Going from the line that contains "This screenshot has height=506, width=750." through the last line of the records, set down each line again exactly, both included, with pictures left out.

(Records from a collection)

▼

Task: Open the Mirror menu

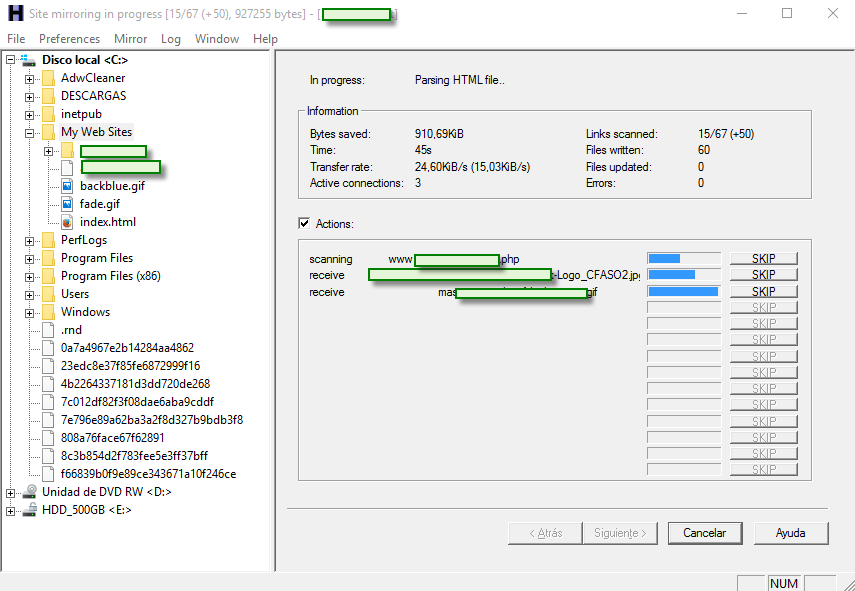Action: (x=130, y=38)
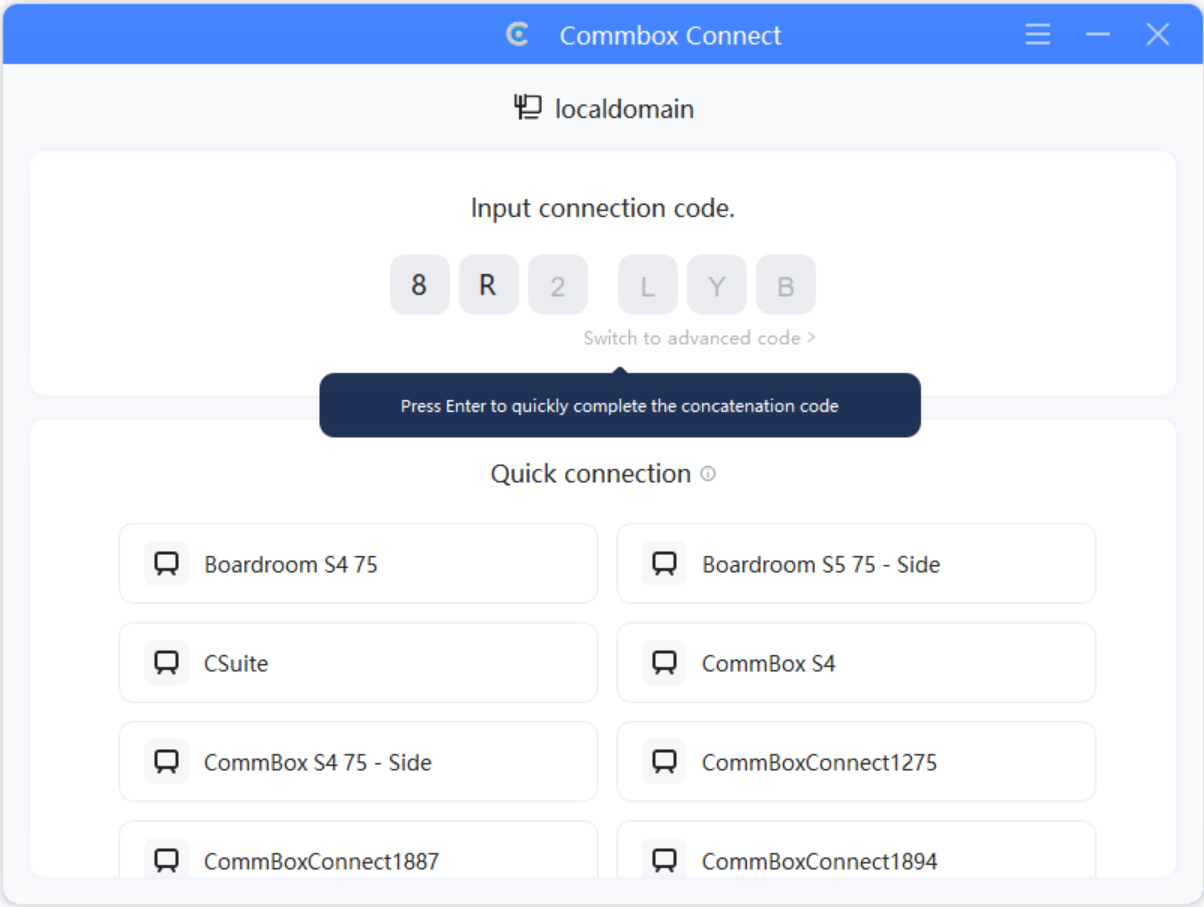Click the code box showing the digit 2
Screen dimensions: 1204x907
tap(557, 285)
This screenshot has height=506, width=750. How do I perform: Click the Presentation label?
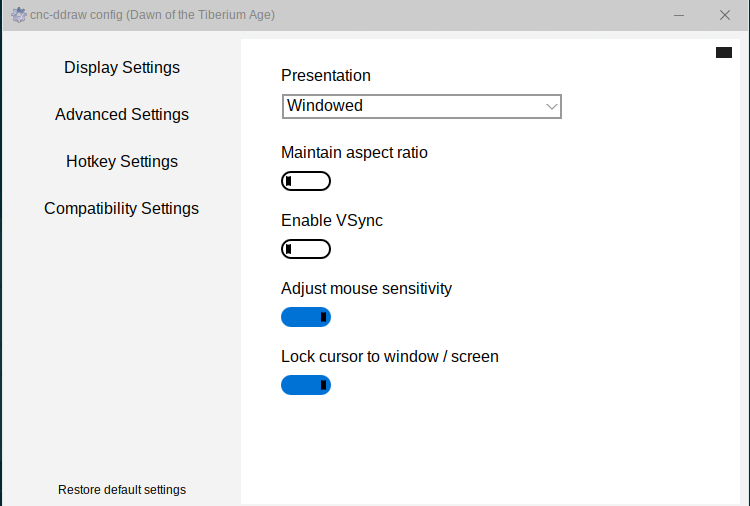coord(326,76)
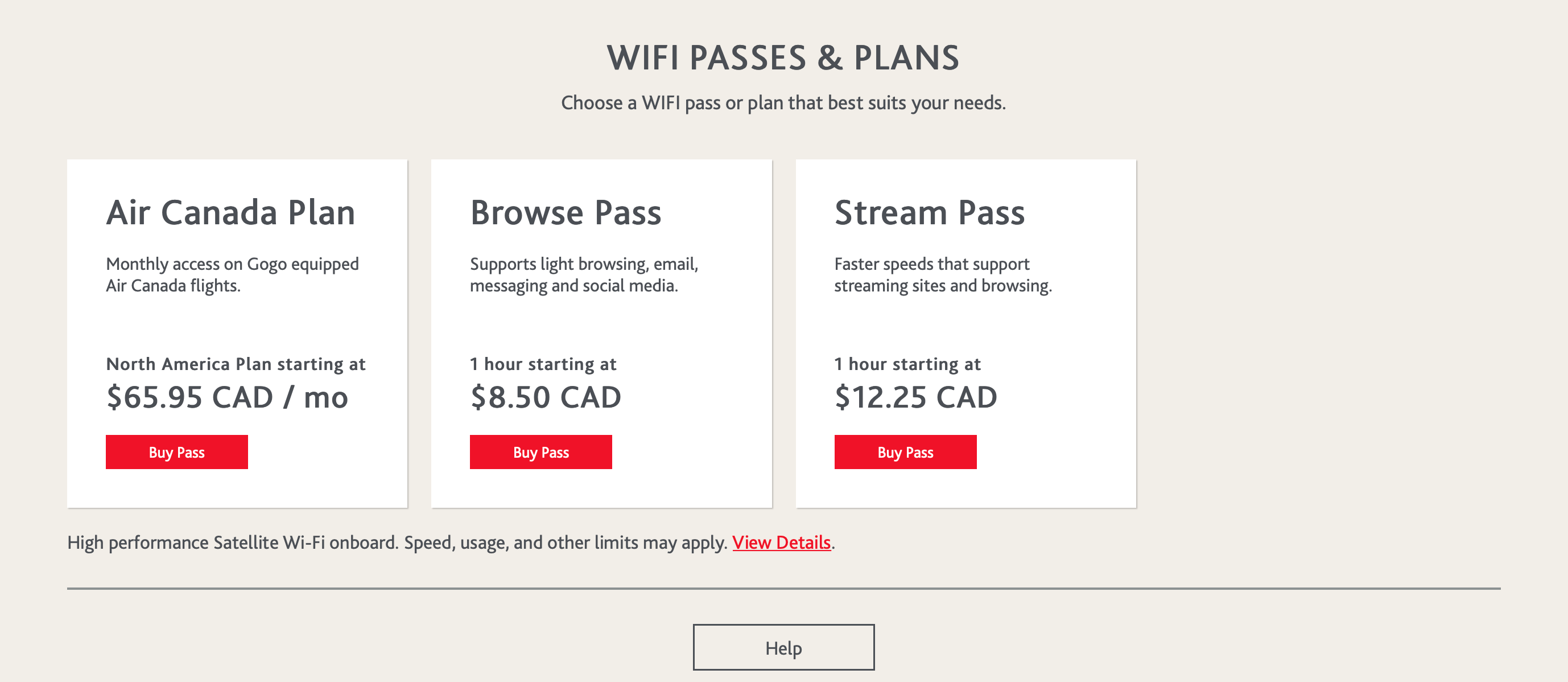Click Buy Pass under Stream Pass
This screenshot has height=682, width=1568.
pyautogui.click(x=905, y=452)
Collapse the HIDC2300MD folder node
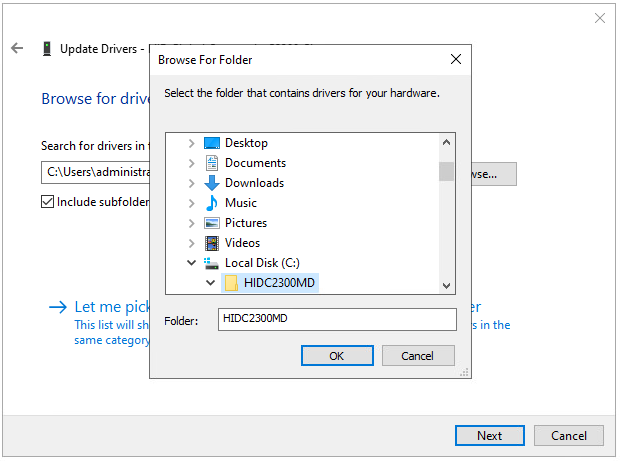 [210, 283]
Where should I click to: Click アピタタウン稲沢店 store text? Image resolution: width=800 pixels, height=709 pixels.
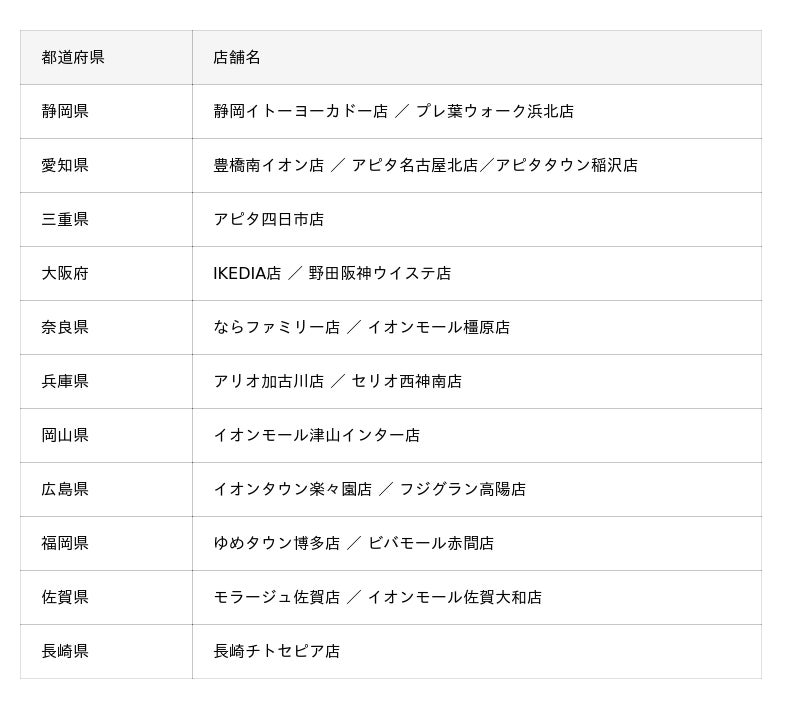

▲

§ **Answer section**:
This screenshot has height=506, width=750. How do I perform: Click the Presentation label?
coord(326,76)
Click Buy Pass under Stream Pass
This screenshot has height=682, width=1568.
pyautogui.click(x=905, y=452)
Collapse the HIDC2300MD folder node
 [210, 283]
Where should I click to: Click アピタタウン稲沢店 store text? Image resolution: width=800 pixels, height=709 pixels.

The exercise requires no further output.